▶ **Problem**:
Copy out each line below exactly as it appears.
===== Supplied records
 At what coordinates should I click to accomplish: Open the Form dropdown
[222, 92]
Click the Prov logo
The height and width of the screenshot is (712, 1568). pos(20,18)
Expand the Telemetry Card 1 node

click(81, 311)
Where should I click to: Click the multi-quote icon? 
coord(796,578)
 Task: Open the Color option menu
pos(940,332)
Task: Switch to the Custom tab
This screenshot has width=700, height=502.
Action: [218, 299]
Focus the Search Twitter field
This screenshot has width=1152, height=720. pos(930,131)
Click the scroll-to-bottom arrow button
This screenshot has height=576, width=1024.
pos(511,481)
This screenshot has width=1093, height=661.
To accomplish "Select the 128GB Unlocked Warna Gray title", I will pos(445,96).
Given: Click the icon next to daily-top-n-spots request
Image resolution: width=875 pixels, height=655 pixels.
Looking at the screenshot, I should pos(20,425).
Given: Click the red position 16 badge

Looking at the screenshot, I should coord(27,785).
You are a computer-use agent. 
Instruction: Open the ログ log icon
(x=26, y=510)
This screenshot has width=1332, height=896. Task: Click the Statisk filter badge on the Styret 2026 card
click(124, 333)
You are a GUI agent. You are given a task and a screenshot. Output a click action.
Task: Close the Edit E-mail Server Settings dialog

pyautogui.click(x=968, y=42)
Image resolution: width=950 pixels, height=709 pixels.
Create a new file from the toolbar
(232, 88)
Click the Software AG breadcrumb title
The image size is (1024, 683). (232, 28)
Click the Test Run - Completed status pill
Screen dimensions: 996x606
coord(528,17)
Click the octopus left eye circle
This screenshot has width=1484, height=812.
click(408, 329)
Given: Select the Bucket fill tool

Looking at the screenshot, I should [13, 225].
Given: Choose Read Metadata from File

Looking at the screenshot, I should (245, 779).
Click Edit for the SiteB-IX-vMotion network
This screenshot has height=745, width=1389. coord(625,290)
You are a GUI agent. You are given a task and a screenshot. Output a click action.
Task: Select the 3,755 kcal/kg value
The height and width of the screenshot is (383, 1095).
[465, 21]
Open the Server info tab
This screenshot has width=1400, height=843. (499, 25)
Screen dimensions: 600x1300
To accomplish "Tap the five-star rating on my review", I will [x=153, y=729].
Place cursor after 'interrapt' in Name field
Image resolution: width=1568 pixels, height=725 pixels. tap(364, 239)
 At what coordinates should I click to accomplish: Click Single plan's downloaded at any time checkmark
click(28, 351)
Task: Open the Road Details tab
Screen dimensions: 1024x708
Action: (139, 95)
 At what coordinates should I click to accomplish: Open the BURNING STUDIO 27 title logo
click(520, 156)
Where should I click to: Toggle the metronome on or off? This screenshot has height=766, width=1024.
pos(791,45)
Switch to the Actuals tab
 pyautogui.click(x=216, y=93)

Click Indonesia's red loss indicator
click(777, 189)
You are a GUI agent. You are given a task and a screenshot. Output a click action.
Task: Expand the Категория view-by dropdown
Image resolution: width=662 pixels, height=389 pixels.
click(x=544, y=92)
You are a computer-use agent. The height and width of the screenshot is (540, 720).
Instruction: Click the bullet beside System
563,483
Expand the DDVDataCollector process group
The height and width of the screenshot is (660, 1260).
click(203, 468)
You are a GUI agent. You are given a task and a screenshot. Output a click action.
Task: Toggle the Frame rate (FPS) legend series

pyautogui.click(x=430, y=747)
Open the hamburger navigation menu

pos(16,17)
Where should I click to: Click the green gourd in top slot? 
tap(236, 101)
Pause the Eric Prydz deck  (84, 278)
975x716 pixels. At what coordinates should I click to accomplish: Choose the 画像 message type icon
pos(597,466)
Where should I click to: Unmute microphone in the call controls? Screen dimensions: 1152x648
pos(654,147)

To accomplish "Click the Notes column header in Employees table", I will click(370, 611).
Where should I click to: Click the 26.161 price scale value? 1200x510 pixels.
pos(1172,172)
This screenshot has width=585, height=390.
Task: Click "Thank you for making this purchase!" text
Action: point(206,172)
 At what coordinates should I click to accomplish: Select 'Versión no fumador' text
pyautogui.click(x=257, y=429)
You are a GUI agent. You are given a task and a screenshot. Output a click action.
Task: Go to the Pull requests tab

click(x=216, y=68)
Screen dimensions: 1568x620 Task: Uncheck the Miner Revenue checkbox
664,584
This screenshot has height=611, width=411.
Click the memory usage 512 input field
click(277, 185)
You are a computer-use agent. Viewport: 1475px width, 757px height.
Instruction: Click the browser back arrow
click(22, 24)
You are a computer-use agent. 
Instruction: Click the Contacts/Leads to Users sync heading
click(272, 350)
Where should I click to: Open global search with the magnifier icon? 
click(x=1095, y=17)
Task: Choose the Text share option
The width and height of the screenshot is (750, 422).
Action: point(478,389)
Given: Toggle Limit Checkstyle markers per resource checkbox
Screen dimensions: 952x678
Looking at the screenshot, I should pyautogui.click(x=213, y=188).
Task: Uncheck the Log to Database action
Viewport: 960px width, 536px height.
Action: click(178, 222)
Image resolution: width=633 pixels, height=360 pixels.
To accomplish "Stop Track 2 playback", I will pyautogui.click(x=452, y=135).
==========
▶ **Answer below**:
 At what coordinates should I click to accomplish: Open the Form dropdown
[222, 92]
Click the Prov logo
The height and width of the screenshot is (712, 1568). pos(20,18)
Expand the Telemetry Card 1 node

click(81, 311)
Where should I click to: Click the multi-quote icon? 
coord(796,578)
 Task: Open the Color option menu
pos(940,332)
Task: Switch to the Custom tab
This screenshot has width=700, height=502.
Action: [218, 299]
Focus the Search Twitter field
This screenshot has width=1152, height=720. pos(930,131)
Click the scroll-to-bottom arrow button
This screenshot has height=576, width=1024.
pos(511,481)
This screenshot has width=1093, height=661.
To accomplish "Select the 128GB Unlocked Warna Gray title", I will pos(445,96).
Given: Click the icon next to daily-top-n-spots request
Image resolution: width=875 pixels, height=655 pixels.
Looking at the screenshot, I should pos(20,425).
Given: Click the red position 16 badge

Looking at the screenshot, I should coord(27,785).
You are a computer-use agent. 
Instruction: Open the ログ log icon
(x=26, y=510)
This screenshot has width=1332, height=896. Task: Click the Statisk filter badge on the Styret 2026 card
click(124, 333)
You are a GUI agent. You are given a task and a screenshot. Output a click action.
Task: Close the Edit E-mail Server Settings dialog

pyautogui.click(x=968, y=42)
Image resolution: width=950 pixels, height=709 pixels.
Create a new file from the toolbar
(232, 88)
Click the Software AG breadcrumb title
The image size is (1024, 683). (232, 28)
Click the Test Run - Completed status pill
Screen dimensions: 996x606
coord(528,17)
Click the octopus left eye circle
This screenshot has width=1484, height=812.
click(408, 329)
Given: Select the Bucket fill tool

Looking at the screenshot, I should [13, 225].
Given: Choose Read Metadata from File

Looking at the screenshot, I should (245, 779).
Click Edit for the SiteB-IX-vMotion network
This screenshot has height=745, width=1389. coord(625,290)
You are a GUI agent. You are given a task and a screenshot. Output a click action.
Task: Select the 3,755 kcal/kg value
The height and width of the screenshot is (383, 1095).
[465, 21]
Open the Server info tab
This screenshot has width=1400, height=843. (499, 25)
Screen dimensions: 600x1300
To accomplish "Tap the five-star rating on my review", I will [x=153, y=729].
Place cursor after 'interrapt' in Name field
Image resolution: width=1568 pixels, height=725 pixels. tap(364, 239)
 At what coordinates should I click to accomplish: Click Single plan's downloaded at any time checkmark
click(28, 351)
Task: Open the Road Details tab
Screen dimensions: 1024x708
Action: (139, 95)
 At what coordinates should I click to accomplish: Open the BURNING STUDIO 27 title logo
click(520, 156)
Where should I click to: Toggle the metronome on or off? This screenshot has height=766, width=1024.
pos(791,45)
Switch to the Actuals tab
 pyautogui.click(x=216, y=93)

Click Indonesia's red loss indicator
click(777, 189)
You are a GUI agent. You are given a task and a screenshot. Output a click action.
Task: Expand the Категория view-by dropdown
Image resolution: width=662 pixels, height=389 pixels.
click(x=544, y=92)
You are a computer-use agent. The height and width of the screenshot is (540, 720).
Instruction: Click the bullet beside System
563,483
Expand the DDVDataCollector process group
The height and width of the screenshot is (660, 1260).
click(203, 468)
You are a GUI agent. You are given a task and a screenshot. Output a click action.
Task: Toggle the Frame rate (FPS) legend series

pyautogui.click(x=430, y=747)
Open the hamburger navigation menu

pos(16,17)
Where should I click to: Click the green gourd in top slot? 
tap(236, 101)
Pause the Eric Prydz deck  (84, 278)
975x716 pixels. At what coordinates should I click to accomplish: Choose the 画像 message type icon
pos(597,466)
Where should I click to: Unmute microphone in the call controls? Screen dimensions: 1152x648
pos(654,147)

To accomplish "Click the Notes column header in Employees table", I will click(370, 611).
Where should I click to: Click the 26.161 price scale value? 1200x510 pixels.
pos(1172,172)
This screenshot has width=585, height=390.
Task: Click "Thank you for making this purchase!" text
Action: point(206,172)
 At what coordinates should I click to accomplish: Select 'Versión no fumador' text
pyautogui.click(x=257, y=429)
You are a GUI agent. You are given a task and a screenshot. Output a click action.
Task: Go to the Pull requests tab

click(x=216, y=68)
Screen dimensions: 1568x620 Task: Uncheck the Miner Revenue checkbox
664,584
This screenshot has height=611, width=411.
Click the memory usage 512 input field
click(277, 185)
You are a computer-use agent. Viewport: 1475px width, 757px height.
Instruction: Click the browser back arrow
click(22, 24)
You are a computer-use agent. 
Instruction: Click the Contacts/Leads to Users sync heading
click(272, 350)
Where should I click to: Open global search with the magnifier icon? 
click(x=1095, y=17)
Task: Choose the Text share option
The width and height of the screenshot is (750, 422).
Action: point(478,389)
Given: Toggle Limit Checkstyle markers per resource checkbox
Screen dimensions: 952x678
Looking at the screenshot, I should pyautogui.click(x=213, y=188).
Task: Uncheck the Log to Database action
Viewport: 960px width, 536px height.
Action: click(178, 222)
Image resolution: width=633 pixels, height=360 pixels.
To accomplish "Stop Track 2 playback", I will pyautogui.click(x=452, y=135).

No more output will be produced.